■ Given request: Copy the rows word for word, from the very start through the line containing "Action: tap(188, 28)".

■ Data to use:
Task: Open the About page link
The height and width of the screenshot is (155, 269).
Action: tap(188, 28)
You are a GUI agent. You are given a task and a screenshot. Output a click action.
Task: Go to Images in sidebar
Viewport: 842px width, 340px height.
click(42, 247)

■ Answer to this task:
Task: Open the About page link
The height and width of the screenshot is (155, 269).
Action: tap(188, 28)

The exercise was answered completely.